Wine News Brasil

Pinot Gris e Pinot Grigio: a mesma uva com identidades opostas

Pinot Gris e Pinot Grigio são a mesma uva com identidades completamente opostas. A versão italiana é leve e neutra; a alsaciana é encorpada e complexa. Conheça as diferenças e quando escolher cada uma.

Pinot Gris na Alsácia, Pinot Grigio na Itália: a mesma uva, dois mundos completamente diferentes de expressão. Enquanto o Pinot Grigio italiano é um dos brancos mais simples e de maior produção no mundo, o Pinot Gris alsaciano é um dos brancos mais complexos e de maior longevidade da viticultura europeia. Entender essa dualidade é fundamental para fazer boas escolhas com esse nome de uva tão presente nos rótulos.

A origem: um mutante do Pinot Noir

Pinot Gris é tecnicamente uma mutação colorida do Pinot Noir: a casca da uva tem uma cor que vai do rosado ao cinza-azulado (gris em francês, grigio em italiano), resultado de uma mutação genética do Pinot Noir que manteve a estrutura mas alterou o pigmento da casca. A cor levemente rosada da casca dá ao vinho branco (feito sem contato com a casca) uma cor mais dourada do que a maioria dos brancos e pode contribuir para a textura e os aromas mais complexos das versões mais tardias.

Pinot Grigio italiano: o branco da acessibilidade

O Pinot Grigio italiano é, em termos de volume, um dos vinhos brancos mais vendidos do mundo. O estilo clássico, dominado pela produção das regiões do Veneto e do Friuli, é de branco leve, neutro, de alta acidez, pouco aroma e corpo magro, feito para ser bebido imediatamente e a temperatura muito gelada. É o vinho da "brancura" máxima: sem complexidade, sem personalidade forte, mas extremamente adaptável a qualquer situação de aperitivo ou refeição leve. Friuli-Venezia Giulia, especialmente o Collio e o Colli Orientali del Friuli, produz Pinot Grigio de maior complexidade e caráter do que o Veneto.

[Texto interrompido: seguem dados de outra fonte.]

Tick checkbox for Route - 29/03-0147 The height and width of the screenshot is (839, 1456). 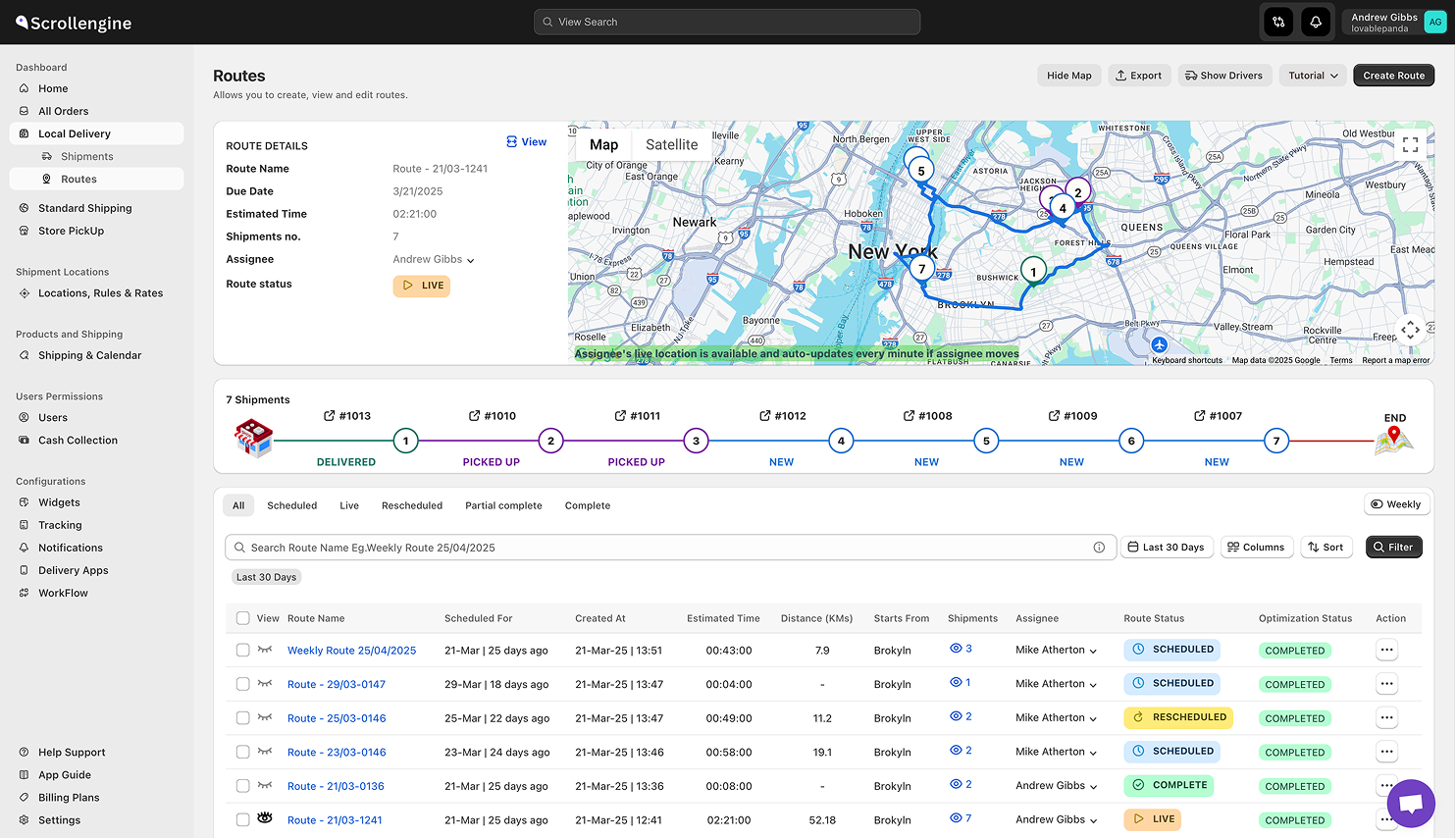pos(243,684)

Alto Adige: o Pinot Grigio italiano de mais qualidade

No Alto Adige (Südtirol), a região montanhosa de língua alemã ao norte da Itália, o Pinot Grigio encontra um microclima mais frio e solos mais complexos que permitem maior concentração e aromaticidade. Os Pinot Grigio de produtores como Elena Walch, Tramin, Tiefenbrunner e St. Michael-Eppan revelam um estilo com mais corpo, mais fruta de pêssego e damasco, e mais mineral do que o Veneto. São uma porta de entrada para entender o que a uva pode fazer além do estilo básico.

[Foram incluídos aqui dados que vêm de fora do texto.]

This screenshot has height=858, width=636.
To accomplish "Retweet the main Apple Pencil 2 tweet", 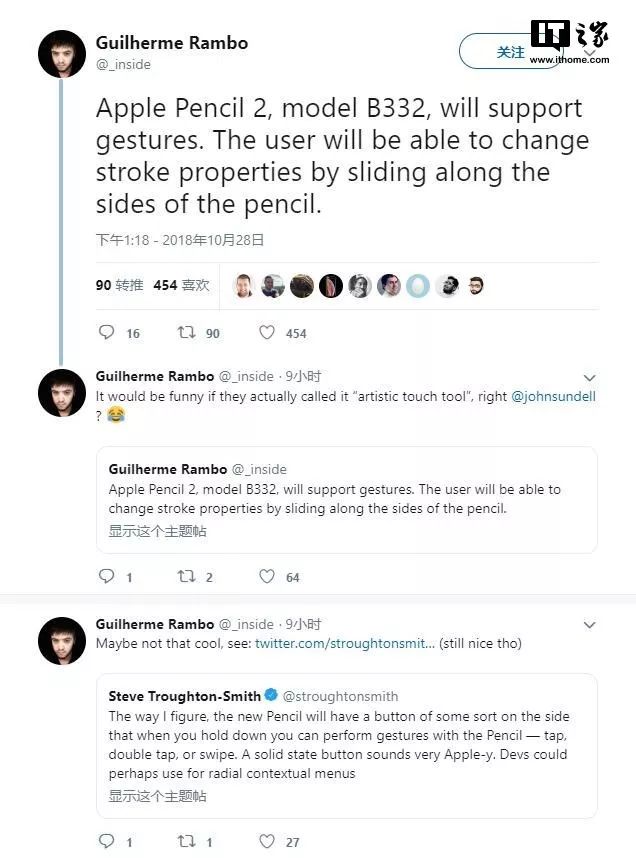I will pyautogui.click(x=185, y=332).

Pinot Gris alsaciano: a versão nobre

Na Alsácia, o Pinot Gris é vinificado em estilo completamente diferente: com fermentação mais longa, possivelmente com fermentação malolática parcial, e envelhecimento, o Pinot Gris alsaciano tem corpo generoso, textura oleaginosa e aromas de pêssego maduro, fumo, mel e especiaria. Os melhores Grand Crus da Alsácia de Pinot Gris (Hengst, Zinnkoepflé, Brand) envelhecem por 10 a 20 anos e revelam uma complexidade que surpreende quem só conhecia o estilo italiano. Produtores como Zind-Humbrecht, Weinbach, Ostertag e Marcel Deiss fazem os Pinot Gris alsacianos de referência.

Oregon: o Pinot Gris americano

O Oregon, nos EUA, tem adotado o Pinot Gris (usando o nome francês, não o italiano) como sua uva branca mais característica. Os Pinot Gris do Willamette Valley, de produtores como King Estate, Chehalem e Adelsheim, têm um estilo próprio: mais frutado do que o alsaciano, mais encorpado do que o italiano, com notas de pera, pêssego e especiaria que o tornam um dos brancos mais agradáveis do Novo Mundo.

Harmonização

Pinot Grigio italiano leve: aperitivo, camarão al ajillo, carpaccio de peixe, frutti di mare, pizza bianca. Pinot Gris alsaciano: culinária alsaciana (foie gras, choucroute, baeckeoffe, queijo munster), frango ao molho cremoso, salmão ao forno, risoto de porcini. Alto Adige Pinot Grigio: risoto de frutos do mar, dourada grelhada, aspargos brancos. A versatilidade do Pinot Gris/Grigio em suas múltiplas expressões é o seu maior dom: há um estilo para cada momento e cada prato.

Pinot Gris e Pinot Grigio são o mesmo vinho que aprendeu a falar dois idiomas completamente diferentes. O italiano é a língua da acessibilidade; o alsaciano é a língua da profundidade. Ambos têm seu lugar, mas são experiências completamente distintas.